## PROBLEM DESCRIPTION
Copy the following listing word for word.

==== PROVIDED MATERIAL

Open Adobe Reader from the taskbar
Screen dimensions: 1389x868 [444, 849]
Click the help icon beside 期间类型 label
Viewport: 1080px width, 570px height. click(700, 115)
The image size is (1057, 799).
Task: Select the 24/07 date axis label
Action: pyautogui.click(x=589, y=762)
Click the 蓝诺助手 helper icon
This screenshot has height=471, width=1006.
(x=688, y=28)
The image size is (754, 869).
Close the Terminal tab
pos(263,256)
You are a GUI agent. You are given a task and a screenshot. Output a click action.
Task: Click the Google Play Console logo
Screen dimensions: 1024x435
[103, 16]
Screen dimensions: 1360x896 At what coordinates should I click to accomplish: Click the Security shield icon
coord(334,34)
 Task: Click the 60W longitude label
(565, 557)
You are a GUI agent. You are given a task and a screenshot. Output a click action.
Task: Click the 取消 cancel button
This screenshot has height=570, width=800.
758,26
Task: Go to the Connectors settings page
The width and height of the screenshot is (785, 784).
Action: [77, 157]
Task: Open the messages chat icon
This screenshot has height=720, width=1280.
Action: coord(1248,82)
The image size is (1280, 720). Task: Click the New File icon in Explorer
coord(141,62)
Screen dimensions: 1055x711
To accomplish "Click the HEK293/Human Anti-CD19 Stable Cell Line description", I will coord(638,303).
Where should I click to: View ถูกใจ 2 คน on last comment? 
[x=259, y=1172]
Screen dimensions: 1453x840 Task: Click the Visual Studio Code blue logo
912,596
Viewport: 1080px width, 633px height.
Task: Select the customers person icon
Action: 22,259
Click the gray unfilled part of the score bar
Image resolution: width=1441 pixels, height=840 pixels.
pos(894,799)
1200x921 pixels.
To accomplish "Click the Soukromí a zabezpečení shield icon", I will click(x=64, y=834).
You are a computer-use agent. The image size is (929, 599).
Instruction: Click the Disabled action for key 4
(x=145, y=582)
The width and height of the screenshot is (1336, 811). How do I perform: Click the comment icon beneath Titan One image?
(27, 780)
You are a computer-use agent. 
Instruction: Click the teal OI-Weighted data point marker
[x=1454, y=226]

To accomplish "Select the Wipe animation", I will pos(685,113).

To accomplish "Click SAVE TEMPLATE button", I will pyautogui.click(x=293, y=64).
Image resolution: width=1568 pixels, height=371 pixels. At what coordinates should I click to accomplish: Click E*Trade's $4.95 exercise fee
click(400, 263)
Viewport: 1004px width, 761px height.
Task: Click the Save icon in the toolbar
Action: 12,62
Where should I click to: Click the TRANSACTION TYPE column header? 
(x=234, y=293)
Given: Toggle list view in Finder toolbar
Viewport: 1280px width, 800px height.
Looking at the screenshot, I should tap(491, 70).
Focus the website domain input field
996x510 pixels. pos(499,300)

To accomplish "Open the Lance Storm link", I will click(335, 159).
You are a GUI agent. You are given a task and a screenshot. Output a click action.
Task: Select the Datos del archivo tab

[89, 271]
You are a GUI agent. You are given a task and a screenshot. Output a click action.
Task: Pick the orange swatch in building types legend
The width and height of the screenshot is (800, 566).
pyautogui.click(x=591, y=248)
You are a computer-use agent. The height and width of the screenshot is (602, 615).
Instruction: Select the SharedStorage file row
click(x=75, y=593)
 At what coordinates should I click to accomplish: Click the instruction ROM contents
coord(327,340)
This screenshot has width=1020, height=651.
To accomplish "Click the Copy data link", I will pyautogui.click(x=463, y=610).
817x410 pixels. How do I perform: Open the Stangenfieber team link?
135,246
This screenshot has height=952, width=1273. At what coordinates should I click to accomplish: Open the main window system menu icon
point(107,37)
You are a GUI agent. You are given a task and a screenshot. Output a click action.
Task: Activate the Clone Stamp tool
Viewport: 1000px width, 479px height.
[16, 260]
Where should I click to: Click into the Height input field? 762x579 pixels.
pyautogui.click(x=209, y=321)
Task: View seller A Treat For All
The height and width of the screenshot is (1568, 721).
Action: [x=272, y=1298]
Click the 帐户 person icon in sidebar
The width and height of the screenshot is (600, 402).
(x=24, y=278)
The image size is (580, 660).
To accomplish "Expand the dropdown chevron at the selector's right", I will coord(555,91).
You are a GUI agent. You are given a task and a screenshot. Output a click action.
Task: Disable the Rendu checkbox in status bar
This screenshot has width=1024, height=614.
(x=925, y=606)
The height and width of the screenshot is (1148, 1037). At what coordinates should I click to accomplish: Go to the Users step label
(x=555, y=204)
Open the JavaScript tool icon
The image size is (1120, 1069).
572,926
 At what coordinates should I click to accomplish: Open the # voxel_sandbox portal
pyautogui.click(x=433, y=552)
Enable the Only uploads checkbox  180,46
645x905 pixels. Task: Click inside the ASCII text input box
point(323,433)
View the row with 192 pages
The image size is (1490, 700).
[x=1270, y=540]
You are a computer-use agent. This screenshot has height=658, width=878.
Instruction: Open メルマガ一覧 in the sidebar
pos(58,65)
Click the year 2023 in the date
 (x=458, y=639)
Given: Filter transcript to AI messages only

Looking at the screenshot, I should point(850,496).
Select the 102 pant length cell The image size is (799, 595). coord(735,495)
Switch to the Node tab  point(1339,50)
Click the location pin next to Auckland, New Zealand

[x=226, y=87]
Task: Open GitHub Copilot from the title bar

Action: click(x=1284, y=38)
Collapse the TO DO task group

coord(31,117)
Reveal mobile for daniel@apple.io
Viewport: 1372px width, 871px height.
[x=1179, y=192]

========

## RESPONSE AREA
Open Adobe Reader from the taskbar
Screen dimensions: 1389x868 [444, 849]
Click the help icon beside 期间类型 label
Viewport: 1080px width, 570px height. click(700, 115)
The image size is (1057, 799).
Task: Select the 24/07 date axis label
Action: pyautogui.click(x=589, y=762)
Click the 蓝诺助手 helper icon
This screenshot has height=471, width=1006.
(x=688, y=28)
The image size is (754, 869).
Close the Terminal tab
pos(263,256)
You are a GUI agent. You are given a task and a screenshot. Output a click action.
Task: Click the Google Play Console logo
Screen dimensions: 1024x435
[103, 16]
Screen dimensions: 1360x896 At what coordinates should I click to accomplish: Click the Security shield icon
coord(334,34)
 Task: Click the 60W longitude label
(565, 557)
You are a GUI agent. You are given a task and a screenshot. Output a click action.
Task: Click the 取消 cancel button
This screenshot has height=570, width=800.
758,26
Task: Go to the Connectors settings page
The width and height of the screenshot is (785, 784).
Action: [77, 157]
Task: Open the messages chat icon
This screenshot has height=720, width=1280.
Action: coord(1248,82)
The image size is (1280, 720). Task: Click the New File icon in Explorer
coord(141,62)
Screen dimensions: 1055x711
To accomplish "Click the HEK293/Human Anti-CD19 Stable Cell Line description", I will coord(638,303).
Where should I click to: View ถูกใจ 2 คน on last comment? 
[x=259, y=1172]
Screen dimensions: 1453x840 Task: Click the Visual Studio Code blue logo
912,596
Viewport: 1080px width, 633px height.
Task: Select the customers person icon
Action: 22,259
Click the gray unfilled part of the score bar
Image resolution: width=1441 pixels, height=840 pixels.
pos(894,799)
1200x921 pixels.
To accomplish "Click the Soukromí a zabezpečení shield icon", I will click(x=64, y=834).
You are a computer-use agent. The image size is (929, 599).
Instruction: Click the Disabled action for key 4
(x=145, y=582)
The width and height of the screenshot is (1336, 811). How do I perform: Click the comment icon beneath Titan One image?
(27, 780)
You are a computer-use agent. 
Instruction: Click the teal OI-Weighted data point marker
[x=1454, y=226]

To accomplish "Select the Wipe animation", I will pos(685,113).

To accomplish "Click SAVE TEMPLATE button", I will pyautogui.click(x=293, y=64).
Image resolution: width=1568 pixels, height=371 pixels. At what coordinates should I click to accomplish: Click E*Trade's $4.95 exercise fee
click(400, 263)
Viewport: 1004px width, 761px height.
Task: Click the Save icon in the toolbar
Action: 12,62
Where should I click to: Click the TRANSACTION TYPE column header? 
(x=234, y=293)
Given: Toggle list view in Finder toolbar
Viewport: 1280px width, 800px height.
Looking at the screenshot, I should tap(491, 70).
Focus the website domain input field
996x510 pixels. pos(499,300)

To accomplish "Open the Lance Storm link", I will click(335, 159).
You are a GUI agent. You are given a task and a screenshot. Output a click action.
Task: Select the Datos del archivo tab

[89, 271]
You are a GUI agent. You are given a task and a screenshot. Output a click action.
Task: Pick the orange swatch in building types legend
The width and height of the screenshot is (800, 566).
pyautogui.click(x=591, y=248)
You are a computer-use agent. The height and width of the screenshot is (602, 615).
Instruction: Select the SharedStorage file row
click(x=75, y=593)
 At what coordinates should I click to accomplish: Click the instruction ROM contents
coord(327,340)
This screenshot has width=1020, height=651.
To accomplish "Click the Copy data link", I will pyautogui.click(x=463, y=610).
817x410 pixels. How do I perform: Open the Stangenfieber team link?
135,246
This screenshot has height=952, width=1273. At what coordinates should I click to accomplish: Open the main window system menu icon
point(107,37)
You are a GUI agent. You are given a task and a screenshot. Output a click action.
Task: Activate the Clone Stamp tool
Viewport: 1000px width, 479px height.
[16, 260]
Where should I click to: Click into the Height input field? 762x579 pixels.
pyautogui.click(x=209, y=321)
Task: View seller A Treat For All
The height and width of the screenshot is (1568, 721).
Action: [x=272, y=1298]
Click the 帐户 person icon in sidebar
The width and height of the screenshot is (600, 402).
(x=24, y=278)
The image size is (580, 660).
To accomplish "Expand the dropdown chevron at the selector's right", I will coord(555,91).
You are a GUI agent. You are given a task and a screenshot. Output a click action.
Task: Disable the Rendu checkbox in status bar
This screenshot has width=1024, height=614.
(x=925, y=606)
The height and width of the screenshot is (1148, 1037). At what coordinates should I click to accomplish: Go to the Users step label
(x=555, y=204)
Open the JavaScript tool icon
The image size is (1120, 1069).
572,926
 At what coordinates should I click to accomplish: Open the # voxel_sandbox portal
pyautogui.click(x=433, y=552)
Enable the Only uploads checkbox  180,46
645x905 pixels. Task: Click inside the ASCII text input box
point(323,433)
View the row with 192 pages
The image size is (1490, 700).
[x=1270, y=540]
You are a computer-use agent. This screenshot has height=658, width=878.
Instruction: Open メルマガ一覧 in the sidebar
pos(58,65)
Click the year 2023 in the date
 (x=458, y=639)
Given: Filter transcript to AI messages only

Looking at the screenshot, I should point(850,496).
Select the 102 pant length cell The image size is (799, 595). coord(735,495)
Switch to the Node tab  point(1339,50)
Click the location pin next to Auckland, New Zealand

[x=226, y=87]
Task: Open GitHub Copilot from the title bar

Action: click(x=1284, y=38)
Collapse the TO DO task group

coord(31,117)
Reveal mobile for daniel@apple.io
Viewport: 1372px width, 871px height.
[x=1179, y=192]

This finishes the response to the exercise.